### PETIT EXERCICE
Dans le texte sur les antifascistes, pourquoi faut-il souligner les mots « En face » ? Explique-le en une à trois phrases.

### TEXTE SOURCE
En face, sur le trottoir radicalement opposé, on trouve ceux qui s’opposent à la montée du fascisme. En face, il faut le souligner, car l’idéologie consensualiste post-moderne actuelle a du mal à comprendre que dans notre société tout n’est pas uniquement question de dialogue, mais qu’il y a parfois des affrontements qu’il faut savoir assumer. Du côté donc des antifascistes, une tentation dangereuse existe. Elle consiste à s’opposer au fascisme et à la situation qui permet son existence dans un mouvement de contestation "en bloc". C’est comme si les gens se disaient : "cette situation, cette époque ne me plaît pas". On se place ainsi par ce geste dans la position du spectateur du monde qui depuis une extériorité supposée par rapport au spectacle contemplé, déclare que ce monde-là ne lui convient pas. Les "changer le monde" et "changer la vie" deviennent ainsi petit à petit un "changez-moi ce monde que je ne saurais voir". Au spectacle du pouvoir et de la montée du fascisme, on ne saurait pourtant opposer de façon efficace le spectacle d’une contestation globale et totalisante. Car qui est ce sujet qui regarde le monde depuis l’extérieur pour le déclarer "non souhaitable" ? Voilà bien la figure typique de la "belle âme" qui n’aime pas l’ordre des choses mais qui ne peut pas non plus le changer. Car tel est le sort de tous ceux et celles qui prétendent regarder la situation, l’époque, en extériorité pour la juger, c’est-à-dire qui se condamnent à l’impuissance.

### DONNÉES
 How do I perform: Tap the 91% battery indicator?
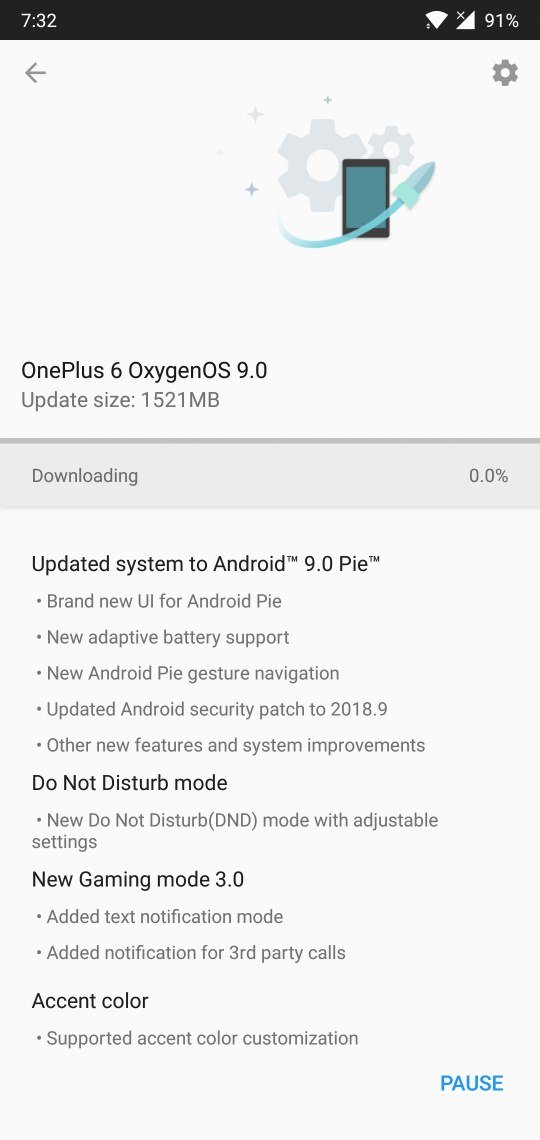(501, 20)
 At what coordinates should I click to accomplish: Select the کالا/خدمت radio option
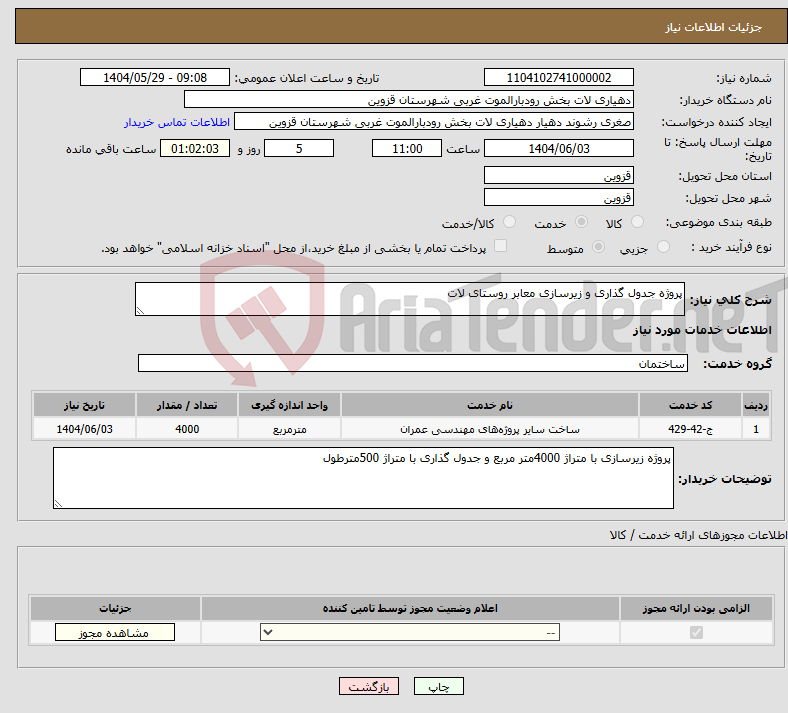tap(509, 222)
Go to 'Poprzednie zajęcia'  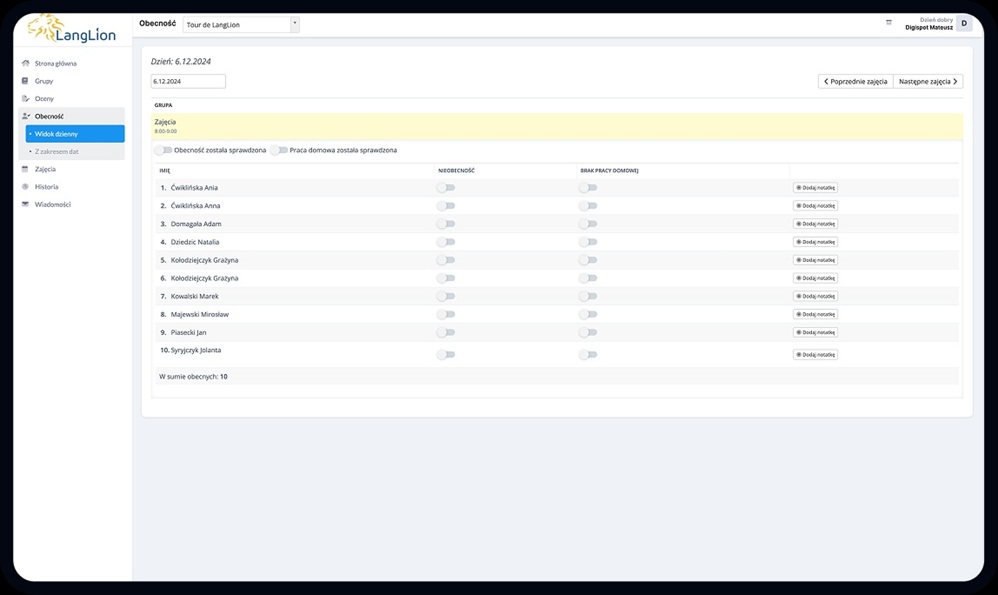[855, 81]
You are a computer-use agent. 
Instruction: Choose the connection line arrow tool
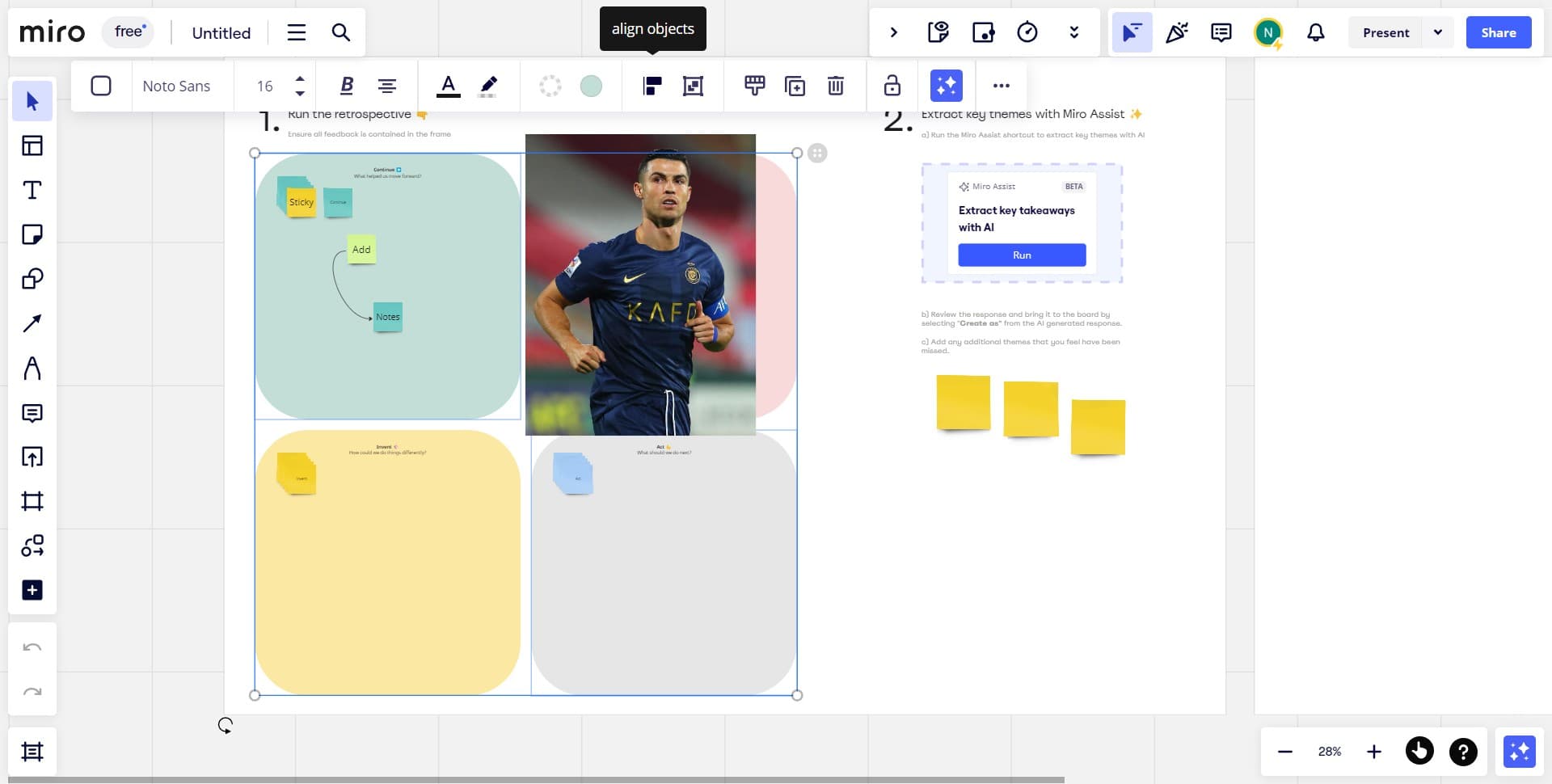point(32,323)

### CORRIGÉ
Il faut le souligner parce que l'idéologie consensualiste post-moderne actuelle a du mal à comprendre que, dans notre société, tout n'est pas uniquement question de dialogue. Il y a parfois des affrontements qu'il faut savoir assumer.